Meselâ Türkçe ezan ve kamet uygulaması kaldırıldı. Mekteplerde din dersleri tekrar konuldu. İlk başlarda, uğruna bazı insanların darağaçlarında sallandırıldığı şapka devrimi iyice tavsadı. Bey, paşa gibi ünvanları kullanma yasağı tümüyle tedavülden kalktı. Rakam ve harf değişikliği yerleşti, ama vaktiyle Kur’ân harflerine uygulanan şiddetli yasak da gerilerde kaldı.
Toplum resmî veya dinî nikâh ikilemi yaşamadı. Çünkü nikâh için dinin aradığı “eşlerin rızası, şahit ve ilân” şartları resmî prosedürde de karşılanıyor. Buna mukabil, miras ve taaddüdi zevcat gibi konularda pozitif hukuk dinin getirdiği düzenlemeden ayrılan konumunu sürdürüyor, ama uygulamada hangisi ağır basıyor?
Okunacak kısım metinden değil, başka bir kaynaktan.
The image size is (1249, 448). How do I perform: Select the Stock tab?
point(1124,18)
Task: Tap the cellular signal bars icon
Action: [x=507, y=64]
Gerçek şu ki, tepeden inme yöntemlerle yürürlüğe konulan toplum mühendisliği projeleri hiçbir zaman başarılı olamıyor. Kalıcı neticeler ortaya koyamıyor. Ve dayatmalar ters tepiyor.
Yol açtıkları çatışma, gerilim ve travmalar ise toplum bünyesinde derin hasarlar oluşturuyor.
Said Nursî, “inkılâp kusurlarının düzeltilmesi ve tahribatın tamiri” çağrısıyla, bu hasarları giderme, yaraları sarıp tedavi etme ve toplumu tekrar sağlığına kavuşturma çaresini gösteriyor.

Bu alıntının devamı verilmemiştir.